Six on Saturday. 1. 1. 22

I am now back from a few days away over Christmas visiting my daughter and her family, having had a wonderful time and being thoroughly spoilt with fantastic food each day. Driving there and back in torrential rain, mist and spray was rather worrying at the time  but when I got back, found the garden flooded once more, everywhere is absolutely sodden. In spite of this I managed to get out yesterday to take some photos and found a few surprises waiting for me.

No 1  Camellia Donation

While away, my camellia decided to open up quite a few of its flower buds.

This was the first plant that I planted in the garden here when we moved over 30 yrs ago. It usually starts flowering in November, but not this year, I’m glad it managed it in December though!

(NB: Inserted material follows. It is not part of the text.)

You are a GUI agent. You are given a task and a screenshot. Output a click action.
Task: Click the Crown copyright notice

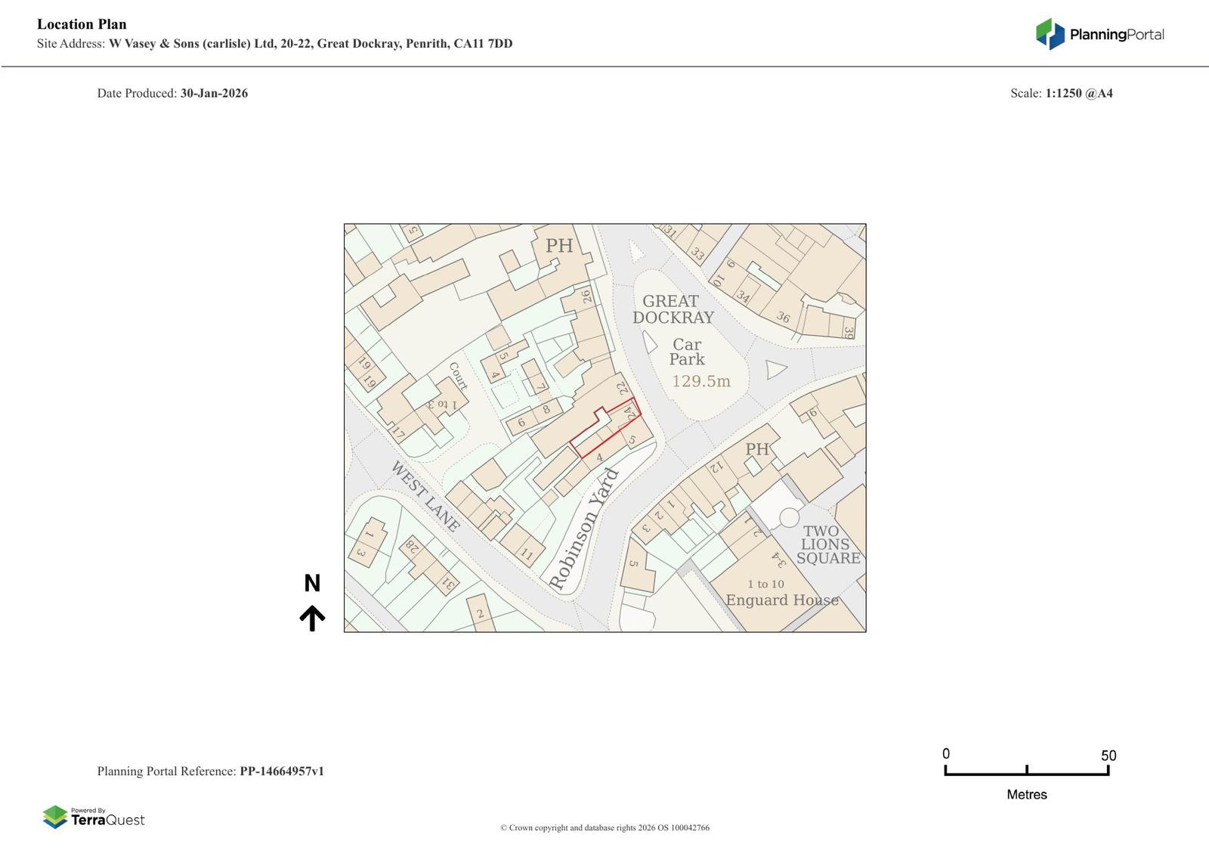pyautogui.click(x=605, y=827)

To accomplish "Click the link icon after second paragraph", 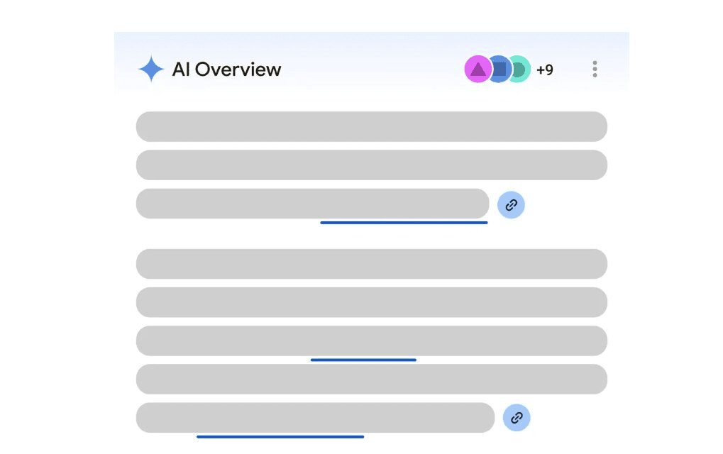I will pyautogui.click(x=517, y=418).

No 2  Galanthus Faringdon double

These are the bulbs that were split to be moved by the hosta in the back garden, not all of them went, these were planted on the slope at the end of the woodland and seem to have settled in nicely.

No 3 Euonymous europaeus.

The seedpods on the Euonymous are still shining brightly in the woodland, making a nice splash of colour.

no 4  Galanthus Little John.

G. Little John is another early flowerer and tall with it. There were no signs of flowers before I went away, but now it is opening up nicely.

No 5  Iris unguicularis

I. unguicularis is still putting up more flowers, lots more to come hopefully as they don’t last very long.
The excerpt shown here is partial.